Love is an action word.

If you are an American and you are reading this on your own computer, you are far more privileged than most of the world. You are rich. Just think about it for a moment. You could have been born anywhere in the world. You could have been born in Haiti currently living in a tent. You could have been born in Africa, the 8th child to an HIV positive women who is dying and cannot feed you. You could have been born anywhere. But, you were born here. Have you ever asked yourself why?

I don't think it was so you could live in American suburbia your whole life, work to make yourself as comfortable as possible, retire in a
ovely golf community in Florida , and then die. You were put here for a purpose. It is not an accident you were born into comfort and safety. It was not an accident you have more than most of the world.

When you come to the end of your life you will not regret what you did as much as you will regret what you didn't do.

Our lives weren't meant for comfort and safety.

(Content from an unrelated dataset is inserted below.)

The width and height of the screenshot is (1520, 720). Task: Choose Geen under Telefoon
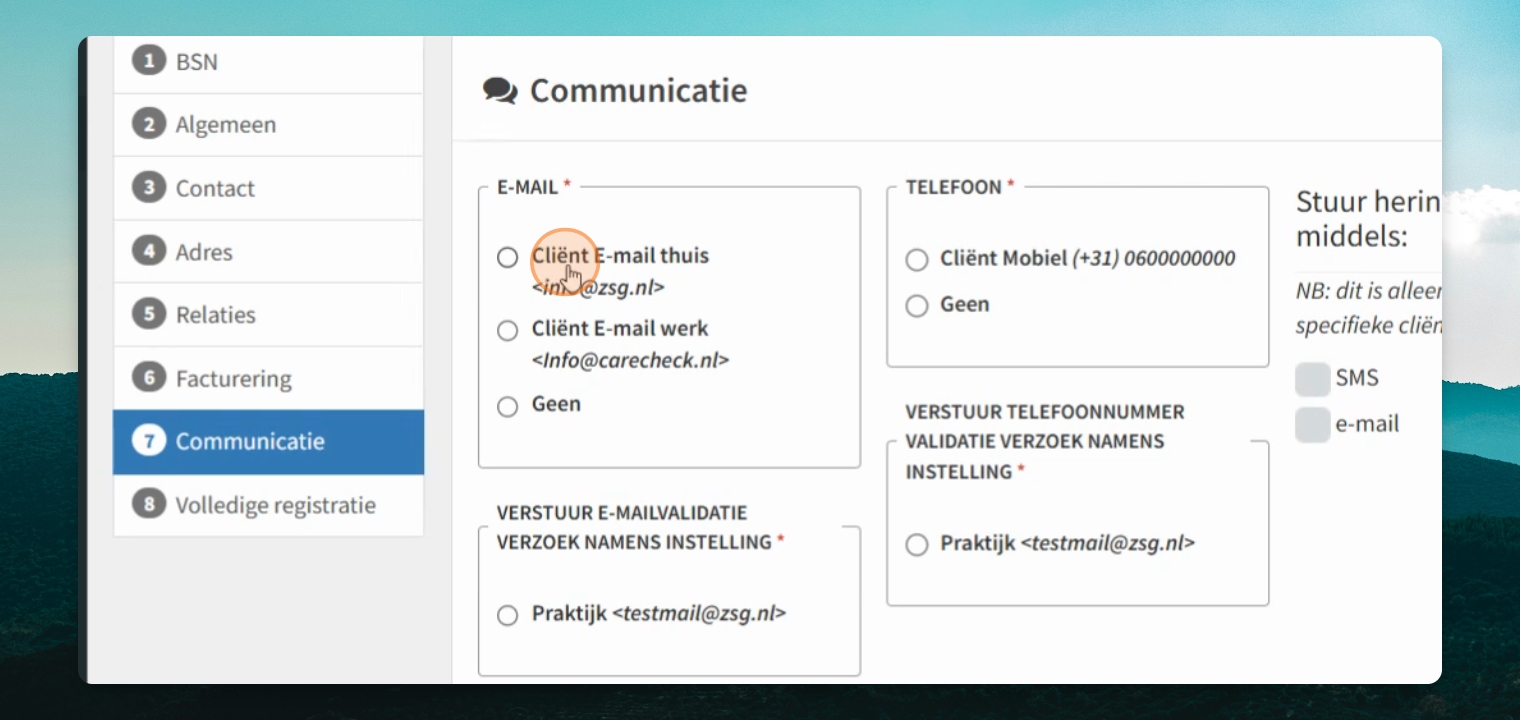(x=917, y=306)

Jesus didn't come and buy a nice house in the suburbs, raise a family, and then die. He didn't sit back and wait for someone else to do something. He didn't shrug his shoulders while the rest of world was dying around him. He gave all that He had. He revolutionized this world. He forever changed religion. His life was marked with suffering and pain. He didn't seek comfort. He acted. He loved.

He was one man.

I am one woman. You are one person. Together we can put love into action. We can put our comfort aside and bury the American dream. Sure it may be hard. You might get hurt. You might not always be safe. You might lose everything. But, you will never regret it. Your life will never be boring. You will find the greatest joy you can ever imagine.

"faith without works is dead." James 2:20

Love is an action word.

Last night I stayed up watching Derek Loux's Memorial service. If you want to be inspired, I highly recommend watching it. What a life he led. I was so incredibly moved by how many lives he touched. He had an enormous heart for the orphan. In fact all over the room were photos of children that he directly helped to be adopted. No one mentioned what degree he held or how much money he made. No one said anything about how successful he was in his career. But over and over again, person after person, spoke of how he loved. I want my life to be like Derek's.
Before the earthquake there were 143 million orphans. That number has greatly risen in the past two weeks. Most of us, if we look around at our lives have the room and the resources for one more child. We can all fit one more. Even me. I can fit one more. I can feed, clothe, and love one more. And I already have ten.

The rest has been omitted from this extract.